> _Tasks for this exercise_
1. Answer these questions using the text on creating a dark theme:
(a) How many steps did the writer take to implement the dark mode?
(b) Which browser extension does the writer mention using on pages that don't include a dark mode?
(c) In the code sample, what value is assigned to the variable --background?
2. Pick up the text on creating a dark theme after its last sentence and keep writing it in the same style.

Create a dark theme

Published

I've been interested in implementing a dark theme for my blog. I like websites that respect the user preference of using dark themes and was feeling sorry that my blog was always so bright.

Even when I use the DarkReader extension for those pages that don't include a dark mode, which makes a marvelous job by the way— some edge cases made my blog look odd and hard to read. That's why I decided to document the steps to share my learning.

I implemented a dark mode in 3 steps,

  1. Define my colors in a single place
  2. Redefine my colors for the dark theme
  3. Test for accessibility

1. Define my colors in a single place #

In the beginning, the colors were defined and redefined all over my CSS. Before implementing my dark theme, I collected the colors used in my light theme, defined new CSS variables for the :root element, and used these variables instead of hardcoded values.

The reason for doing this change is that is going to make it easier later to identify which colors belong to the default/light theme, and which overrides are necessary for the dark theme.

At the beginning of your stylesheet, you can write something like this

/* default colors are defined here */
:root {
--background: #fff;
--color: #000;
}

/* and then can be referenced using `var(--custom-color)` */
body {
background: var(--background);
color: var(--color);
}

2. Redefine my colors for the dark theme #

Now that all the colors are defined in a single place, add a media query for prefers-color-scheme: dark where you redefine the variables as needed.

Collected data entries:
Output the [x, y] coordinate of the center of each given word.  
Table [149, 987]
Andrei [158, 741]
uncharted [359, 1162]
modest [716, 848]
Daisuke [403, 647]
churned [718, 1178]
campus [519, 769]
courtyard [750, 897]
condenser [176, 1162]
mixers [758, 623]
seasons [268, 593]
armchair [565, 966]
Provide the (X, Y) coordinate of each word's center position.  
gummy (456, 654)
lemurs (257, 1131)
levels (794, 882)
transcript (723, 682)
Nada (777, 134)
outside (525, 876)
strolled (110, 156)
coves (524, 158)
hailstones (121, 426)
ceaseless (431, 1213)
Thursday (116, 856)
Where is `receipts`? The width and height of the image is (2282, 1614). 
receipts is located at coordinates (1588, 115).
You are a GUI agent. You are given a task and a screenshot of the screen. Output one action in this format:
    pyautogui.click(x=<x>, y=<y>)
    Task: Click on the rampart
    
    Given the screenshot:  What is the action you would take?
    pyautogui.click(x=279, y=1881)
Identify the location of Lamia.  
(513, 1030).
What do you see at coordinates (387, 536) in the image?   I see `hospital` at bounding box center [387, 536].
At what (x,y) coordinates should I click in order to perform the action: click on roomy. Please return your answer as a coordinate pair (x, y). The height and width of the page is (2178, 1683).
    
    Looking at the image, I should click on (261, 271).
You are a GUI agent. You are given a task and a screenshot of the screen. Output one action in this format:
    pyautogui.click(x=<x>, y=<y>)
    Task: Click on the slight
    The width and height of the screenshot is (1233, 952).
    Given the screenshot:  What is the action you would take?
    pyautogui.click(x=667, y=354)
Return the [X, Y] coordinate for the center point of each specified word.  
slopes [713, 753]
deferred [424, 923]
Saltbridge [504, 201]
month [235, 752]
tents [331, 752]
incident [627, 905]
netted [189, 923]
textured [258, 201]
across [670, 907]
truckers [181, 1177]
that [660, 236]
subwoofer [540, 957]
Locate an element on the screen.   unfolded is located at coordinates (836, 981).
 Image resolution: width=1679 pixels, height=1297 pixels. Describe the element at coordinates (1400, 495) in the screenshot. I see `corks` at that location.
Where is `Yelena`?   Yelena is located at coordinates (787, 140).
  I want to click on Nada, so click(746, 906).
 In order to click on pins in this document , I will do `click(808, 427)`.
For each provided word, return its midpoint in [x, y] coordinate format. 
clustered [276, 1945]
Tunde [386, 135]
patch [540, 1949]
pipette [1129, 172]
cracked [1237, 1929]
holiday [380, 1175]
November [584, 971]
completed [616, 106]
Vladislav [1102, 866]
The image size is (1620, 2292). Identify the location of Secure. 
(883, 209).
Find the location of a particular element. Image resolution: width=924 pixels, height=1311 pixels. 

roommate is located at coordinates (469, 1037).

> _Answers for the tasks_
1.
(a) Three steps.
(b) DarkReader.
(c) #fff

2.
/* default colors are defined here */
:root {
--background: #fff;
--color: #000;
}

/* dark theme overrides */
@media (prefers-color-scheme: dark) {
:root {
--background: #333;
--color: #fff;
}
}

To see the changes in your browser you need to enable dark mode for the device you are working on.

As I don't have formal studies in design it was hard for me to choose all the colors from scratch; I ended up using the suggested colors given by DarkReader and then manually tweak them until I was happy with the results.

There are excellent guides on how to choose the colors for a dark theme. I recommend reading the Material Design guide and Apple's Dark mode guide. I learned from them that it was wise to set the background with gray instead of black, as very high contrast colors can negatively affect the readability; and that you can use increasingly lighter colors for the background to reflect elevated layers. Check them out.

3. Test for accessibility #

Once you are happy with the light and dark colors you have chosen, now it is time to ensure they have enough contrast so all users can read your website.

The main suggestion here is to ensure the contrast between background and foreground color is visible enough, for both the light and the dark theme. The WCAG 2.0 level AA recommends a contrast of 4.5 : 1. I personally like to check the contrast by using the WebAIM's contrast checker tool for individual colors or to scan the whole website with the Accessibility Inspector included in Firefox DevTools.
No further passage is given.